Start of Block

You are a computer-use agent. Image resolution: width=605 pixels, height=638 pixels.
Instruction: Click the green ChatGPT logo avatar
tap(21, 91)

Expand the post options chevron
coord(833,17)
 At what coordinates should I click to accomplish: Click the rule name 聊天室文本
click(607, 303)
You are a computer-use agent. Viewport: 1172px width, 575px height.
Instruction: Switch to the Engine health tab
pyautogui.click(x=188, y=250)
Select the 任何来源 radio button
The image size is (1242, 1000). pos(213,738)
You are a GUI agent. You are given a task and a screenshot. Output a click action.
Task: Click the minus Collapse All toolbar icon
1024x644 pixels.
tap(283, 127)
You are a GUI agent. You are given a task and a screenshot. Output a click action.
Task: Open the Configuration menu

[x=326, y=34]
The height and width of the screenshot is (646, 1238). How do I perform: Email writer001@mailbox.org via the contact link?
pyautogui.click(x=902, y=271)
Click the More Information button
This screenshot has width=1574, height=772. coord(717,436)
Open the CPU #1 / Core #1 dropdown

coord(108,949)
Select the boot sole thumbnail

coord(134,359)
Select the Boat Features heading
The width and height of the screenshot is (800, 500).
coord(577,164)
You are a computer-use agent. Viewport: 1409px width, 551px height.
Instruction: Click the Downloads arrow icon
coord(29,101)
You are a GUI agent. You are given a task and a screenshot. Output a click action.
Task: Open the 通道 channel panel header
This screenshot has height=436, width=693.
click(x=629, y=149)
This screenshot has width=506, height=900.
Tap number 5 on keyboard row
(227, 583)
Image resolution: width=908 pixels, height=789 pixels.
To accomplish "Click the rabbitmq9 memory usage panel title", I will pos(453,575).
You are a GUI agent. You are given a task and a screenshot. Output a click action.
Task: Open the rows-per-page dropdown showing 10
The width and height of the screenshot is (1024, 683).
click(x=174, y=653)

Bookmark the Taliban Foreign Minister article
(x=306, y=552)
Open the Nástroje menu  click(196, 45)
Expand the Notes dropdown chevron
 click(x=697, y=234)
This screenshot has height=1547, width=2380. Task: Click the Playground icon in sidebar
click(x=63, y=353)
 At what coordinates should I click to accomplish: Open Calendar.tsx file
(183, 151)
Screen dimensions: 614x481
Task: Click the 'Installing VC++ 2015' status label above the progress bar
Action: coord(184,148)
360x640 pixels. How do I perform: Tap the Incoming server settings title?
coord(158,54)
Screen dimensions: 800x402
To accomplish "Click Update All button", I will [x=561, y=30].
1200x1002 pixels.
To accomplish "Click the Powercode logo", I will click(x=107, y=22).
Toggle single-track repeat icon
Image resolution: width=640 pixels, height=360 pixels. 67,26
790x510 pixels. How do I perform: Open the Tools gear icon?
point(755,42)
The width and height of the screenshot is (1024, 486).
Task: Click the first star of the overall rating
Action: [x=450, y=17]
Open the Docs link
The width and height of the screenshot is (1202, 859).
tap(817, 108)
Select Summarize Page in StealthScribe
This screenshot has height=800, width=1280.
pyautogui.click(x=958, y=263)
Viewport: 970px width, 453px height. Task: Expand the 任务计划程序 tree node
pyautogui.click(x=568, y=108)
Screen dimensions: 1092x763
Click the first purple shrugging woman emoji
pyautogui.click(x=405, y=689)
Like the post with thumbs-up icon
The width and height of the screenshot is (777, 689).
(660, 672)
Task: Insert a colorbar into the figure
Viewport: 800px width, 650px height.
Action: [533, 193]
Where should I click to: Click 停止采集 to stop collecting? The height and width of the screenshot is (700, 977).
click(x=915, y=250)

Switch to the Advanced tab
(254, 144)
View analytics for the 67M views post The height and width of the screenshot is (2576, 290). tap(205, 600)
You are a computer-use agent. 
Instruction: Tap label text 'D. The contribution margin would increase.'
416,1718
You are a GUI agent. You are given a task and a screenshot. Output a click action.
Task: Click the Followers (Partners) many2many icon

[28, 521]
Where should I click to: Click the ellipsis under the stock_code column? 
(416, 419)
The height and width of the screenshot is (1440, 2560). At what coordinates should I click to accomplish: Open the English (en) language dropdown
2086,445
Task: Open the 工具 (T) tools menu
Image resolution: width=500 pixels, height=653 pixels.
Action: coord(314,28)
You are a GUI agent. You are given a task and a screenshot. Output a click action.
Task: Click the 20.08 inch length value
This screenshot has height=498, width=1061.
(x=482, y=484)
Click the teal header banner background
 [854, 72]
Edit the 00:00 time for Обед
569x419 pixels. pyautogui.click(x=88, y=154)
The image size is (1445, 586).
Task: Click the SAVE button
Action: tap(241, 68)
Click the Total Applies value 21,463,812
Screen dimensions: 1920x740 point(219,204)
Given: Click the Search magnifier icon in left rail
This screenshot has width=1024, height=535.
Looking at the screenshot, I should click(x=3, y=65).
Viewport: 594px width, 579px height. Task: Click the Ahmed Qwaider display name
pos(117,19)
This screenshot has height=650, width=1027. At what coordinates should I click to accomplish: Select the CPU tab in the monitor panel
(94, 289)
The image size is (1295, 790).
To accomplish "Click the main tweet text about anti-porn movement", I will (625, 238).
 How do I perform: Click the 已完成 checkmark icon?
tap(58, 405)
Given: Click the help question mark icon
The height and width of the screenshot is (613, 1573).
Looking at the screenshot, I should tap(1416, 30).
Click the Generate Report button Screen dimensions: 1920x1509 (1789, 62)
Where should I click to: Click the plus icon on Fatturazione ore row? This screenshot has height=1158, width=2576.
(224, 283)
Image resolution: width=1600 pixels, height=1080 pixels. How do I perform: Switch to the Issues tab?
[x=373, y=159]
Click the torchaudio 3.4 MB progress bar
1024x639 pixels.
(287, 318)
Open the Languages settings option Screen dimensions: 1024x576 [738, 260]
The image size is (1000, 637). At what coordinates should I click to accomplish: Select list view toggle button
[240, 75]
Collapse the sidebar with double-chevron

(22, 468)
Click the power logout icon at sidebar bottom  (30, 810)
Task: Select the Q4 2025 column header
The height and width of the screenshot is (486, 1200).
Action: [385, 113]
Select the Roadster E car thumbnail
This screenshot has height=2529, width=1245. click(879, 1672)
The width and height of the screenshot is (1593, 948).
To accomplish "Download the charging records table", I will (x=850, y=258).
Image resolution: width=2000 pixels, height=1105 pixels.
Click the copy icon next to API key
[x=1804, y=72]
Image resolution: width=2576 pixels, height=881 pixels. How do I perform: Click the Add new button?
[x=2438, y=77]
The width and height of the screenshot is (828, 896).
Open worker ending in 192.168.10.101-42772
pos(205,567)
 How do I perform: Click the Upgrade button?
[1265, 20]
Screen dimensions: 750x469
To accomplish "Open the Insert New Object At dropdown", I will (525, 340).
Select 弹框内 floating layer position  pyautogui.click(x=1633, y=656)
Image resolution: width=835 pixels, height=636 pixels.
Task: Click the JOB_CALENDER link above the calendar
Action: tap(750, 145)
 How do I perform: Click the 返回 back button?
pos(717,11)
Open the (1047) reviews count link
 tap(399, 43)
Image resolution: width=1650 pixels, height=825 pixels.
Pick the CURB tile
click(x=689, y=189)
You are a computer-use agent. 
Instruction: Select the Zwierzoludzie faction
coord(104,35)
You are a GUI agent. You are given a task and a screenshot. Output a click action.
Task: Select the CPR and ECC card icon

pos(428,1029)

End of Block

To do: Pull every line containing the word "computer" out of the listing.

Solution to this exercise:
You are a computer-use agent. Image resolution: width=605 pixels, height=638 pixels.
You are a computer-use agent. Viewport: 1172px width, 575px height.
You are a computer-use agent. Viewport: 1409px width, 551px height.
You are a computer-use agent. 
You are a computer-use agent. 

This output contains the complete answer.